[Zope-dev] Allowing secure 'import' access in zope folder hosting

[Shane Hathaway]

Ivo van der Wijk wrote:
> I tried to ask this on the standard zope list, but noone seemed to know
> anything about it. Perhaps you do?
> 
> We provide zope hosting, both folder based (where people have access
> to their own folder, mapped to a domain, and no access to the zope
> server / source / var / import / lib directories) and pure zope hosting
> (i.e. an entire own zope server for this customer)
> 
> In the folder case, one of our customers whishes to upload his locally
> developped site as .zexp to our zope server and import it there.
>
> Can this be done safely? I.e. withouth compromising the other customers
> security?

No.  It's not just difficult, but with zexp it's not possible.

> 
> >From some discussions where had on #zope I understand that expecialy
> proxy roles may be a problem which may be fixed by requiring the user
> to take ownership.
> 
> Would this fix all security issues?

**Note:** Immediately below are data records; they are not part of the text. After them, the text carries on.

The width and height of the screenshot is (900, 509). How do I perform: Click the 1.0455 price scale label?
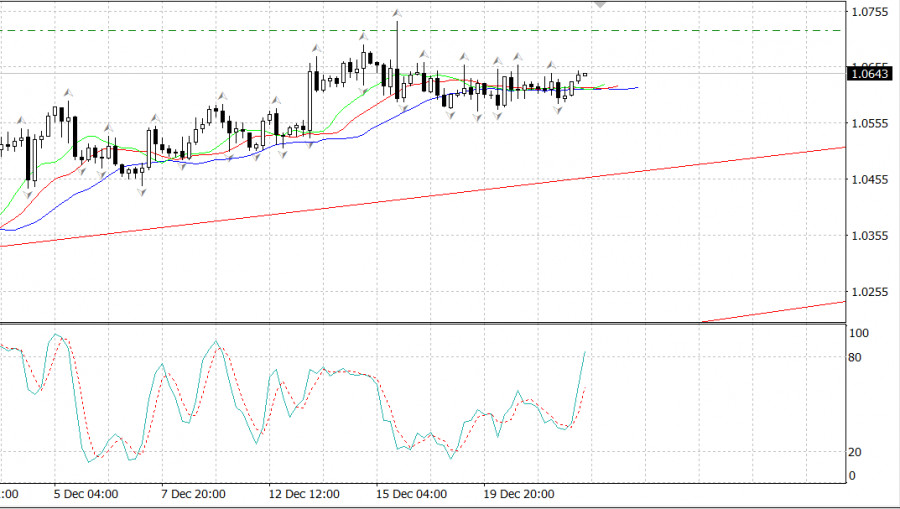[x=869, y=180]
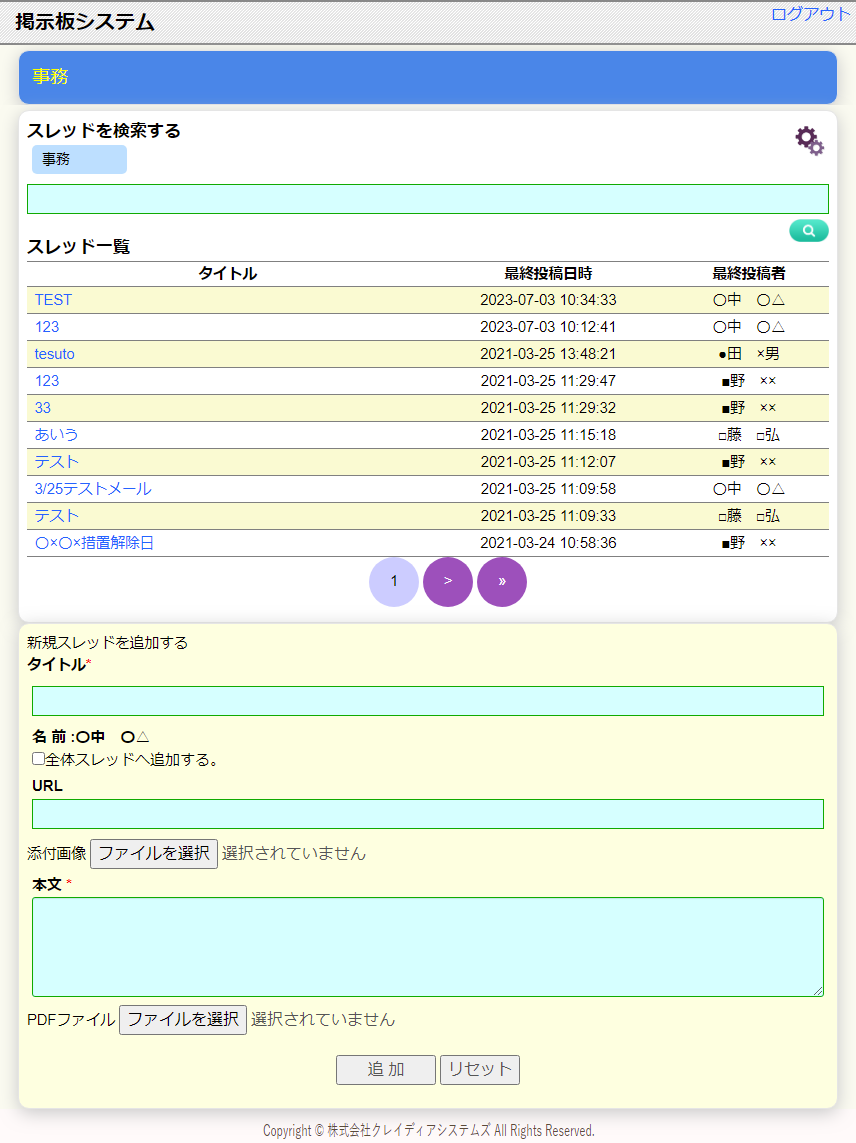Screen dimensions: 856x1143
Task: Go to next page arrow
Action: click(448, 582)
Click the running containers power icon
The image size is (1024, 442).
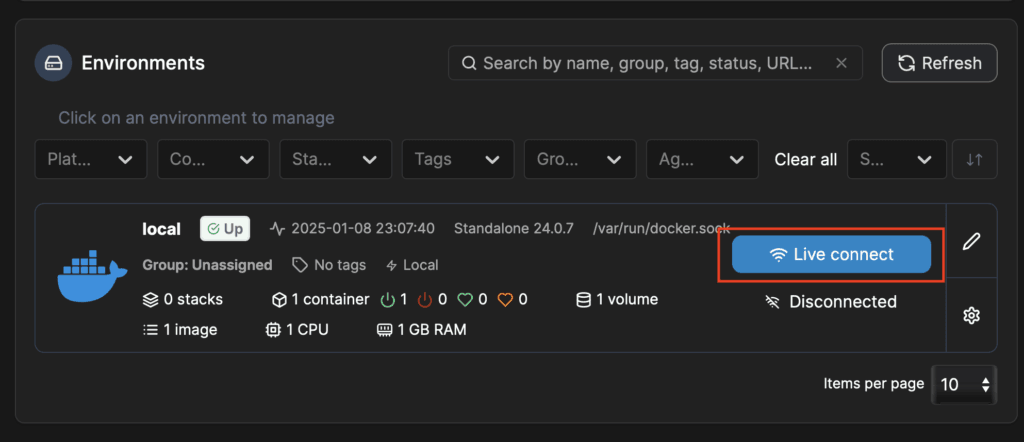pos(388,299)
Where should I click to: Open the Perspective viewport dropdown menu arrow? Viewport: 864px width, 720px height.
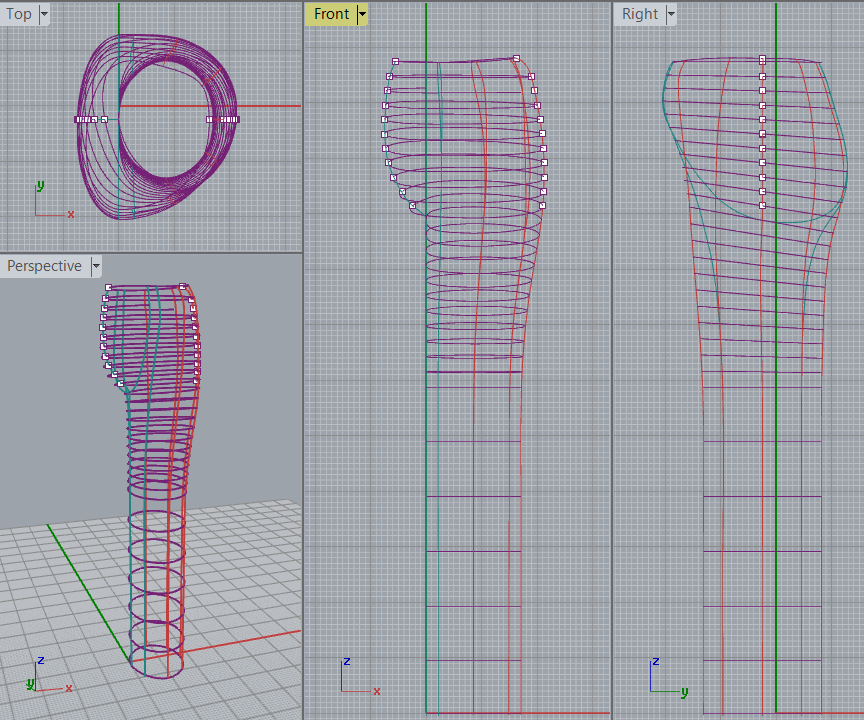point(96,266)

Or are there any other unforseen problems?
> 
> Would anyone know another solution to achieve the same functionality?
> (ftp won't work, as you can't, for example, upload userfolders)
> 
> Would it be possible to perform a scan on an xml exports for unwanted
> proxy roles and other security issues?

There are infinite ways to plant a security hole in a .zexp.

What you're really looking for is a different kind of import/export
format.  This is actually a great opportunity for a new product:
something that can import and export only specific kinds of objects and
can strip security-related attributes.  It could be web-enabled rather
than requiring filesystem access.

I guess the question is then "how badly do you want it"?  :-)

Shane